• **PROBLEM STATEMENT**: Convert the entries starting at the line containing "Click the Customize Layout icon" and ending at the line containing "tap(91, 152)" into a two-column CSV with the headers request and answer. Give one row per entry, put each value in a single quoted field, and replace any line breaks with spaces.

• **SUPPLIED MATERIAL**:
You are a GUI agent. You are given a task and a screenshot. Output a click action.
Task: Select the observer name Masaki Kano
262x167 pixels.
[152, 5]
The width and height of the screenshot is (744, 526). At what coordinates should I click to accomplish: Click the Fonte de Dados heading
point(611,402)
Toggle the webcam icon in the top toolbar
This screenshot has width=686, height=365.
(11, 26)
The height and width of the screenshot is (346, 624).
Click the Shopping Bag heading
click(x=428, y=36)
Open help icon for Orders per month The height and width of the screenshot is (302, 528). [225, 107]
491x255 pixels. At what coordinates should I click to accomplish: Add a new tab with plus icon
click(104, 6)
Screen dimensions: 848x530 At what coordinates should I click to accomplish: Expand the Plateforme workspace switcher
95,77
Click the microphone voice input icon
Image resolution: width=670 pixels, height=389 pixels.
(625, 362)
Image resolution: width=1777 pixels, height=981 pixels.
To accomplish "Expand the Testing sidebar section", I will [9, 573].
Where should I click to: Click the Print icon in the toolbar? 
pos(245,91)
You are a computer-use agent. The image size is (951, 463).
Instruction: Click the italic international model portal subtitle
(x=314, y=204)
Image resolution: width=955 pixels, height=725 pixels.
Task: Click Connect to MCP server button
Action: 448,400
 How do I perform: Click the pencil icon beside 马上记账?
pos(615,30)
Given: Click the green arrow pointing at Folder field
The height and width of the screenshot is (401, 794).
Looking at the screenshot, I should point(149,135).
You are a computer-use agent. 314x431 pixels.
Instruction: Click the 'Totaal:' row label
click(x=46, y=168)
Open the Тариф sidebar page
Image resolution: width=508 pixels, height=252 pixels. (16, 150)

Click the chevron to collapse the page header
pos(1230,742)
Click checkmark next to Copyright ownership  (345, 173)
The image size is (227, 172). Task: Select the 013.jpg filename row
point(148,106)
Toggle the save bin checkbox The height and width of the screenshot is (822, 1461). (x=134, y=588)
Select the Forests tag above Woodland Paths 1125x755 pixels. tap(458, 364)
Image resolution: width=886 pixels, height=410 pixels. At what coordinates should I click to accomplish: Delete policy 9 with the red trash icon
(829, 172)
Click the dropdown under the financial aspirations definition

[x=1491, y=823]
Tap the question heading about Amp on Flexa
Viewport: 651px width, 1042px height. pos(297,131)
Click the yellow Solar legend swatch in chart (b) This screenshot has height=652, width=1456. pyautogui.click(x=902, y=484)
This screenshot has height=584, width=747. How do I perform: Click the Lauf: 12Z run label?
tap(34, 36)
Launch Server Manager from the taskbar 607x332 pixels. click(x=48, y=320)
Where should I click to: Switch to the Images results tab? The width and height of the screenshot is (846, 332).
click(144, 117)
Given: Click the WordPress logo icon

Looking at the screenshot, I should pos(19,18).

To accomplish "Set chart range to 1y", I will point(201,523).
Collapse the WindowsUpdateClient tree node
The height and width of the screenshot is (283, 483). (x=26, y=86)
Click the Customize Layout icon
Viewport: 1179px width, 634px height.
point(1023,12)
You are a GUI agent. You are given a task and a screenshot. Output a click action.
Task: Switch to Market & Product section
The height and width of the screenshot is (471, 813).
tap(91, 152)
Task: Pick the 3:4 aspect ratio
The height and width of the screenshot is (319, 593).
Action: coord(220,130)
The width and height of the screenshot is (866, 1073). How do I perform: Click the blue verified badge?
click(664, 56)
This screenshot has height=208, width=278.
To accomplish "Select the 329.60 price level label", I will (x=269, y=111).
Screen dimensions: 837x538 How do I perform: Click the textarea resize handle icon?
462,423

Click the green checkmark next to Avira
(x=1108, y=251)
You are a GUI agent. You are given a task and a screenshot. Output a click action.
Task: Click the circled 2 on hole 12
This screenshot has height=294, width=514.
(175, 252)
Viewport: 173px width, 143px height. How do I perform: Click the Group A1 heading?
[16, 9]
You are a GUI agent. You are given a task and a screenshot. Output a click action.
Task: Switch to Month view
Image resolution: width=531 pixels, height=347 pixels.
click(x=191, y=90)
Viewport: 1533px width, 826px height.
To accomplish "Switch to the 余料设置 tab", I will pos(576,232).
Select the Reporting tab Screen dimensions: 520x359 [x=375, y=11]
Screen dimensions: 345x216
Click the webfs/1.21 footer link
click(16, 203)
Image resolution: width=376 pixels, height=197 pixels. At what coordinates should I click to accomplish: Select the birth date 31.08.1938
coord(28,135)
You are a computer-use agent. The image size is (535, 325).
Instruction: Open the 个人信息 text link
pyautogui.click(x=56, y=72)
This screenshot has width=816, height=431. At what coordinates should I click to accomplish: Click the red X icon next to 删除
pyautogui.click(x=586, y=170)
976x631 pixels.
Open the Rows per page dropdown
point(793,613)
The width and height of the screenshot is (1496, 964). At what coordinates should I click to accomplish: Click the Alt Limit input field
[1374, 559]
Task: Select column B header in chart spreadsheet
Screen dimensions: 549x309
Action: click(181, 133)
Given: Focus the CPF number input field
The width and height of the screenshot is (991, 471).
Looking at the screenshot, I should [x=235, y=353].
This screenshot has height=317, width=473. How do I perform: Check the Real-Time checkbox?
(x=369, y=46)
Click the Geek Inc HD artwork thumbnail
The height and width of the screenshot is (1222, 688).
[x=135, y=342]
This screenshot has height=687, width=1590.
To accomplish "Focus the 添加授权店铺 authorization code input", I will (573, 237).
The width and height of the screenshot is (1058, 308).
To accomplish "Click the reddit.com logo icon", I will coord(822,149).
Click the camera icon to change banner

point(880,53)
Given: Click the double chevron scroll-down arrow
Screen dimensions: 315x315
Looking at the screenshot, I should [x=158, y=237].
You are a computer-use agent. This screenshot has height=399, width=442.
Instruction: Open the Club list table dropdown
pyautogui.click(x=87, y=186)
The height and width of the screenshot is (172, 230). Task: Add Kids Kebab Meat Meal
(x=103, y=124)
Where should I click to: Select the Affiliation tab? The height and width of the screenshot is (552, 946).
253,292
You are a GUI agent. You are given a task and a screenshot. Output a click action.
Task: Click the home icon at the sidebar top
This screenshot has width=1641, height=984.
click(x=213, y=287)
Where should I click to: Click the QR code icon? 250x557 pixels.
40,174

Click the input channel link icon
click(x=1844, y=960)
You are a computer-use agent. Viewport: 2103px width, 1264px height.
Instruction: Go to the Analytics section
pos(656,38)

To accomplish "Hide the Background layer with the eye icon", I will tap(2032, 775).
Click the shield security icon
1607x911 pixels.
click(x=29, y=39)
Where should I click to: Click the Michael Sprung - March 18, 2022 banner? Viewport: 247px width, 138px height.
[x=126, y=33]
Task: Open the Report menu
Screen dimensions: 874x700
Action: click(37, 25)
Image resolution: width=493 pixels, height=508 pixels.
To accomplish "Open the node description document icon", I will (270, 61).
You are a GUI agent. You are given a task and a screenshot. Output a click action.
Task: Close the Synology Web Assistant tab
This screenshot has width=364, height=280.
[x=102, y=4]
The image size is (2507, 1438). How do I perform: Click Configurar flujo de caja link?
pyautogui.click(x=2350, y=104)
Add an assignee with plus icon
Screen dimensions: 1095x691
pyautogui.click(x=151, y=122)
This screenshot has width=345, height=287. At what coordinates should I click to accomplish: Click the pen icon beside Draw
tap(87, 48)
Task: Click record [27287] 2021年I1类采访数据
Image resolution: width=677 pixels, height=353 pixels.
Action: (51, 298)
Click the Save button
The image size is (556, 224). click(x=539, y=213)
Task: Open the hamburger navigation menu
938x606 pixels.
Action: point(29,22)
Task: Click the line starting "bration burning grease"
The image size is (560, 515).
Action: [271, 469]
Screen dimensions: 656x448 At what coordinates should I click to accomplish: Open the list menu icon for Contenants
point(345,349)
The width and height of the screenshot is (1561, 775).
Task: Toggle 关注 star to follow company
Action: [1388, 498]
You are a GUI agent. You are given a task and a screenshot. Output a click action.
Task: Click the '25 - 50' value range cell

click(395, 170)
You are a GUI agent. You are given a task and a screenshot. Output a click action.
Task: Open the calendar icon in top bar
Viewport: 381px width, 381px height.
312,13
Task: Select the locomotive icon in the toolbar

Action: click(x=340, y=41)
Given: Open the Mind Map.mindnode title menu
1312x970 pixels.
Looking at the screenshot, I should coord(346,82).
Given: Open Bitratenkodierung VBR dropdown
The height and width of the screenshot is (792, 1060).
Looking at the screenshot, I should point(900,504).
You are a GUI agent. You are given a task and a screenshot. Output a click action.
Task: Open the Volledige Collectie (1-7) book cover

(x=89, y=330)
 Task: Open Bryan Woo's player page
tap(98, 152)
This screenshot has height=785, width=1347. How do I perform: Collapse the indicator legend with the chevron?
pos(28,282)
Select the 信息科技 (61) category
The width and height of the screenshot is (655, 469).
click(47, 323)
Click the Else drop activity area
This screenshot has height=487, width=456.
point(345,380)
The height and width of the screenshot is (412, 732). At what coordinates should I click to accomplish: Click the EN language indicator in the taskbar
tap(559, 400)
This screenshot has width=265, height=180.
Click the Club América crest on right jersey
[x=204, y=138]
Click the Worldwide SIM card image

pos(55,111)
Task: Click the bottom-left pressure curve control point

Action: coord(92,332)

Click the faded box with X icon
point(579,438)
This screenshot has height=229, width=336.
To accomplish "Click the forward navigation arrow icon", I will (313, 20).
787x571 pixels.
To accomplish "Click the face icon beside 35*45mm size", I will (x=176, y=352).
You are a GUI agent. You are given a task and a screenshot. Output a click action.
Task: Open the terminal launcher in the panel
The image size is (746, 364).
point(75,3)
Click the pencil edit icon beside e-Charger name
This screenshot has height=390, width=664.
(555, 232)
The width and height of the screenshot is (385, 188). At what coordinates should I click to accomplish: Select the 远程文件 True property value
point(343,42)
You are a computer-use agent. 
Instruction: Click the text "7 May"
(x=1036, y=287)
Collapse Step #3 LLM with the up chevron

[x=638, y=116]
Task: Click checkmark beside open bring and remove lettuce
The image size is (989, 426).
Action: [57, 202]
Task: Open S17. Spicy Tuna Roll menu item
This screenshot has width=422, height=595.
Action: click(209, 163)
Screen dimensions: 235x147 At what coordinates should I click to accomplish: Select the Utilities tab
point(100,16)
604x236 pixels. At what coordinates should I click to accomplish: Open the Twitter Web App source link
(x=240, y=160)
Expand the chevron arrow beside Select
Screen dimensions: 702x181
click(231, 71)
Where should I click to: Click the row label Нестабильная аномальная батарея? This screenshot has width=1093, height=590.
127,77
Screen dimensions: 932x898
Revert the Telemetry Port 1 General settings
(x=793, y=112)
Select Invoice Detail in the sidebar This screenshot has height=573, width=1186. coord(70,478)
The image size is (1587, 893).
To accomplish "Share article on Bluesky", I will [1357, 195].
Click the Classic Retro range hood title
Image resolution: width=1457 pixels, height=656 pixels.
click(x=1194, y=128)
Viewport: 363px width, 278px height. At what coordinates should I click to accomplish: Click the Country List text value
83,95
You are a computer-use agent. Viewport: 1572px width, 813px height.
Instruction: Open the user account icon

• **OUTPUT OF THE TASK**:
request,answer
"Click the Customize Layout icon Viewport: 1179px width, 634px height.","point(1023,12)"
"You are a GUI agent. You are given a task and a screenshot. Output a click action. Task: Switch to Market & Product section The height and width of the screenshot is (471, 813).","tap(91, 152)"